Evidence showed clinically important differences in sleep disturbance, decreased appetite and weight changes in people taking ADHD medication. In the committee's experience, these are some of the most troublesome adverse effects. Because of concerns about decreased appetite and weight change, the committee advised that weight should be checked every 3 months in children aged 10 years and under, and at least every 6 months in older children and young people; BMI should be monitored in adults. The committee recommended that changes in sleep pattern should be recorded and medication adjusted accordingly.
There was some evidence that people on atomoxetine may experience sexual dysfunction, in particular erectile dysfunction, and the committee agreed that this should be monitored.
The evidence identified several factors that affect adherence to treatment and these were supported by the committee's own experience.
The evidence highlighted time management and forgetfulness as particular issues, so the committee made a recommendation that healthcare professionals should be aware that people with ADHD may have problems remembering to order and collect medication. The committee provided examples of how healthcare professionals might encourage people to follow strategies that support adherence (for example, following clear instructions and using visual reminders).

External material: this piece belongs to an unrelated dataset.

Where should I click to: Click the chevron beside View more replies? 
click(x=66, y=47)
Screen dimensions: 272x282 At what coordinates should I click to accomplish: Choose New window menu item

A common worry about treatment is that it might change personality and the committee agreed that this could affect adherence to both medication and non-pharmacological treatments. Misconceptions about the effects of treatment and worries about adverse effects were common themes identified, and the committee agreed that it was important that healthcare professionals address these.
Evidence identified that the attitudes of people close to a person with ADHD can influence adherence. The committee agreed that it was important that although children and young people should take responsibility for their own health (including taking medication), parents and carers should oversee them.
The committee discussed that adherence to non-pharmacological treatment was an important issue that was rarely addressed. They used their own experience to recommend that healthcare professionals discuss the commitment, time and organisational skills needed for successful adherence to non-pharmacological treatment.
Evidence identified concerns around lack of follow‑up and the opportunity to review medication choices and this was supported by the committee's experience. They agreed that a yearly review with an ADHD specialist should be a comprehensive assessment that revisits the areas discussed when starting treatment but also the effect of current treatment. This would ensure that decisions around continuing or stopping treatment are fully informed.
Limited evidence showed possible worsening of ADHD symptoms on stopping medication but supported a reduction in adverse effects after withdrawal. The committee used their experience to make a recommendation on emphasising the importance of assessing the overall benefits and harms of medication as part of a review. The committee agreed that it was important to highlight the elements of a medication review that are important for someone with ADHD; they based the elements on evidence on adverse effects of medication, management of treatment, adherence and information and support.